WHAT YOU ARE ASKED TO DO ::
Repeat the data verbatim.

(Records from a data collection)
- - -

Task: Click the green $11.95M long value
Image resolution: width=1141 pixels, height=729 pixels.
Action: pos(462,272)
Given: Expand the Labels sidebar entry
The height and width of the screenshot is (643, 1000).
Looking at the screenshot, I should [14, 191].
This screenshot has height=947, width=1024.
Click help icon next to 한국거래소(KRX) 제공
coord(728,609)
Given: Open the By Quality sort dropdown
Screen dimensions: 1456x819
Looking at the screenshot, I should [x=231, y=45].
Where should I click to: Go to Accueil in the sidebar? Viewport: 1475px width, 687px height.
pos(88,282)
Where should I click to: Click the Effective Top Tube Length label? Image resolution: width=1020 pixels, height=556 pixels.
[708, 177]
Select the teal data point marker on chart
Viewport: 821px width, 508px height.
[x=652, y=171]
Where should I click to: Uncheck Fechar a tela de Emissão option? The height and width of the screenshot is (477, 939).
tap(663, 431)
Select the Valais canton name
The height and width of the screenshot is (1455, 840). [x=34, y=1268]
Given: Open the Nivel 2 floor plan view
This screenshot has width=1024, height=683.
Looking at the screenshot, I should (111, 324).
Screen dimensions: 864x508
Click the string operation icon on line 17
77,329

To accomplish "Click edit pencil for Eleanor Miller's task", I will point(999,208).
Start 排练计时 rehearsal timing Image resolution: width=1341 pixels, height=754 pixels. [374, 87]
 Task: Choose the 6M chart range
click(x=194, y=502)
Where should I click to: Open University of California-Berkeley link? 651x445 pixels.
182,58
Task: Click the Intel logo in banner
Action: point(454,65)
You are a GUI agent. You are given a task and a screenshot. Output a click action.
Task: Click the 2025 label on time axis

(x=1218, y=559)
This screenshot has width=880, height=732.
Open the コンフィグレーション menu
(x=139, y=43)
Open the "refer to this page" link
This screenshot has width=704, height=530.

- - -

EXERCISE RESPONSE ::
Task: Click the green $11.95M long value
Image resolution: width=1141 pixels, height=729 pixels.
Action: pos(462,272)
Given: Expand the Labels sidebar entry
The height and width of the screenshot is (643, 1000).
Looking at the screenshot, I should [14, 191].
This screenshot has height=947, width=1024.
Click help icon next to 한국거래소(KRX) 제공
coord(728,609)
Given: Open the By Quality sort dropdown
Screen dimensions: 1456x819
Looking at the screenshot, I should [x=231, y=45].
Where should I click to: Go to Accueil in the sidebar? Viewport: 1475px width, 687px height.
pos(88,282)
Where should I click to: Click the Effective Top Tube Length label? Image resolution: width=1020 pixels, height=556 pixels.
[708, 177]
Select the teal data point marker on chart
Viewport: 821px width, 508px height.
[x=652, y=171]
Where should I click to: Uncheck Fechar a tela de Emissão option? The height and width of the screenshot is (477, 939).
tap(663, 431)
Select the Valais canton name
The height and width of the screenshot is (1455, 840). [x=34, y=1268]
Given: Open the Nivel 2 floor plan view
This screenshot has width=1024, height=683.
Looking at the screenshot, I should (111, 324).
Screen dimensions: 864x508
Click the string operation icon on line 17
77,329

To accomplish "Click edit pencil for Eleanor Miller's task", I will point(999,208).
Start 排练计时 rehearsal timing Image resolution: width=1341 pixels, height=754 pixels. [374, 87]
 Task: Choose the 6M chart range
click(x=194, y=502)
Where should I click to: Open University of California-Berkeley link? 651x445 pixels.
182,58
Task: Click the Intel logo in banner
Action: point(454,65)
You are a GUI agent. You are given a task and a screenshot. Output a click action.
Task: Click the 2025 label on time axis

(x=1218, y=559)
This screenshot has width=880, height=732.
Open the コンフィグレーション menu
(x=139, y=43)
Open the "refer to this page" link
This screenshot has width=704, height=530.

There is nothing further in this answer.